Three days ago the hard disk died. No early warnings it happened instantly when hitting the “Get Mail” button in Mail.app. I know I might be over-sensitive and superstitious but I have had it with Mail.app. Since installing Mail it has been writing more or less constantly to and from the disc whenever it was open even if I was not doing anything but keeping it in the background. The disk was three years old and it has been pushed hard all along the way so it probably shouldn’t come as a surprise but earlier on I have always got some signals about disasters about to happen so that I could take precations. Not this time.
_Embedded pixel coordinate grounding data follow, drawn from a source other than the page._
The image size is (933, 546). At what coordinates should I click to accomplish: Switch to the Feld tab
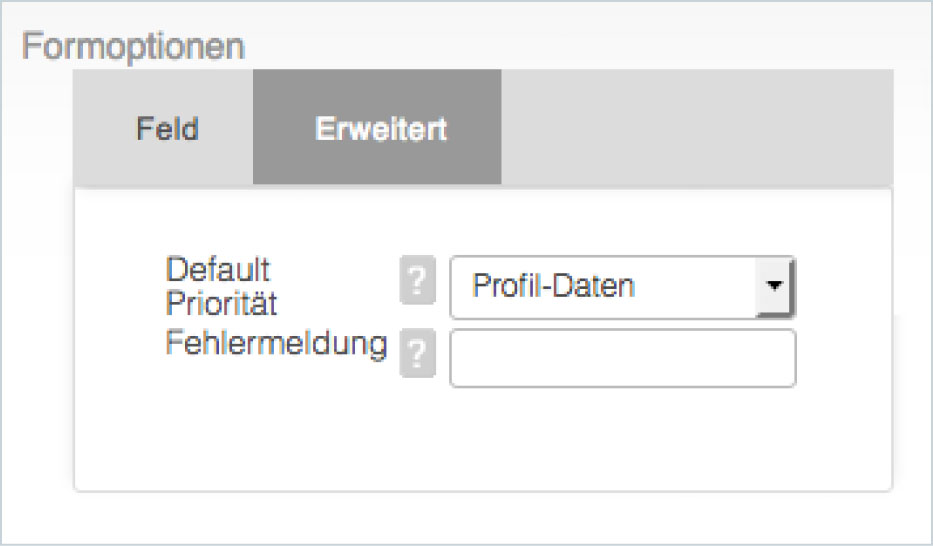point(167,129)
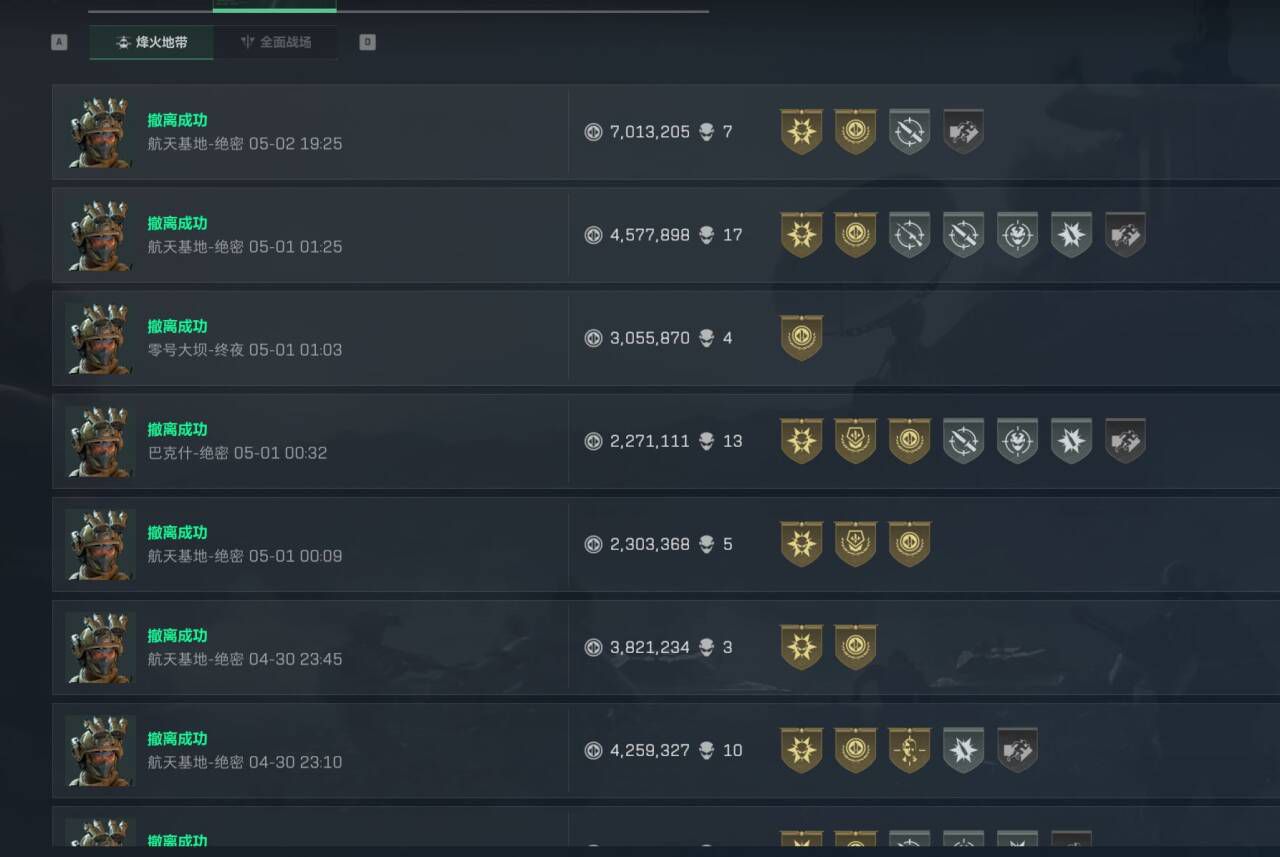Click the currency icon beside 7,013,205
The width and height of the screenshot is (1280, 857).
click(593, 132)
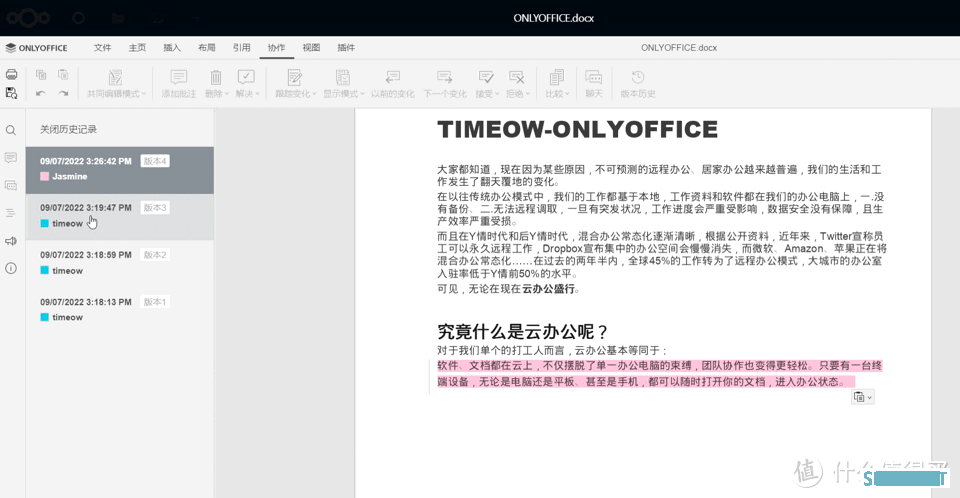Click the 版本历史 version history icon
This screenshot has height=498, width=960.
(x=637, y=77)
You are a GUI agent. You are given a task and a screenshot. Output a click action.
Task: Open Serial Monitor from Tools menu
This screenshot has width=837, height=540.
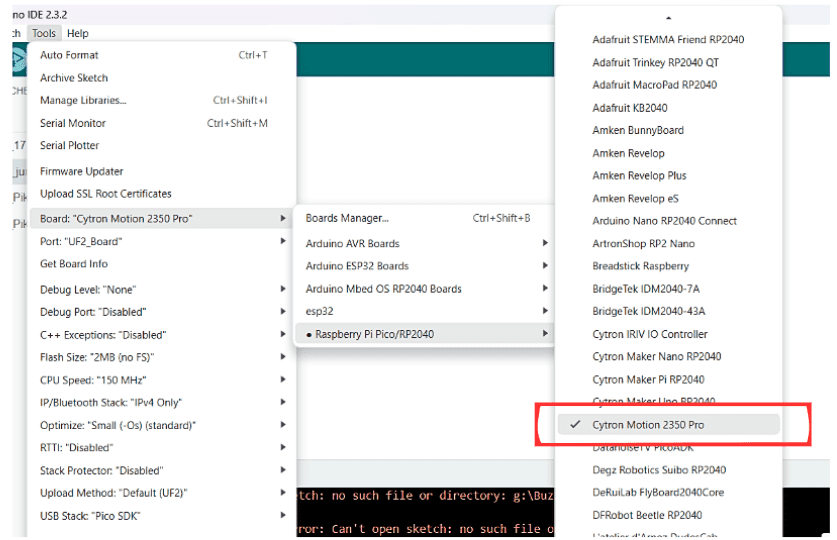73,123
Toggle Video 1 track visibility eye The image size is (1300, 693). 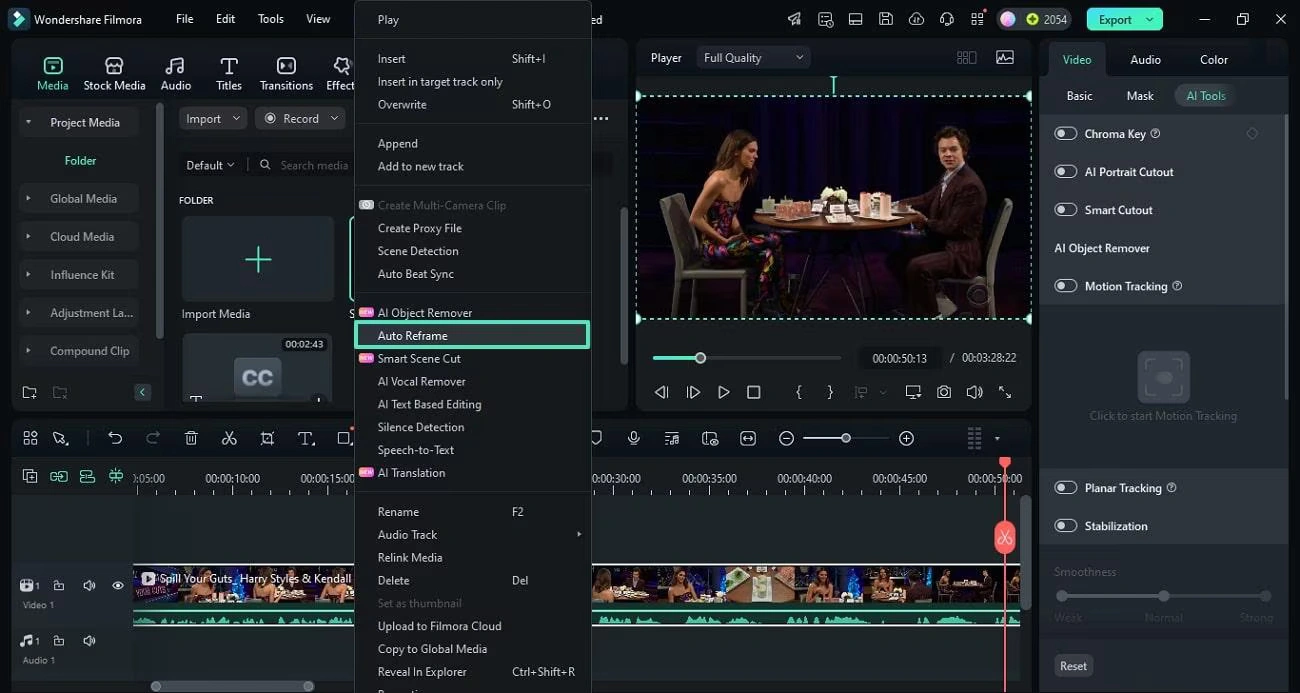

Below is a partial record of what I have been doing to recover in case I might need it again:

Changing disk.

The disk was no longer able to mount and I was not able to boot from it. So I had to change it. I had a similar fairly new and unused disk laying around. Instructions for how to change the disk were found here.

Installing OSX on new disk.

Reformatted the disk and started installing. The OSX 10.400 installer tended to crash midway through the installation. It turned out that the laptop went to sleep while installing(!). To avoid that I had to keep it awake by moving the installer window around every now and then. This might have been caused by me zapping PRAM and resetting PowerBook and iBook Power Management Unit (PMU) beforehand. I also made sure to install X11.

Once installed I also installed Xcode and uodated everything to latest version.

Data recovery

This took me two days. I had a FireWire hard drive box that I could mount the disk in and borowed a 3.5" to 2.5" IDE bridge from Marieke (thanks!). The disk was in such a bad shape that it did not seem to make much sense to try to repair it. Disk Utility saw the disk but reported it to be in a very bad state (some S.M.A.R.T. failure) and Disk Warrior was not able to deal with it.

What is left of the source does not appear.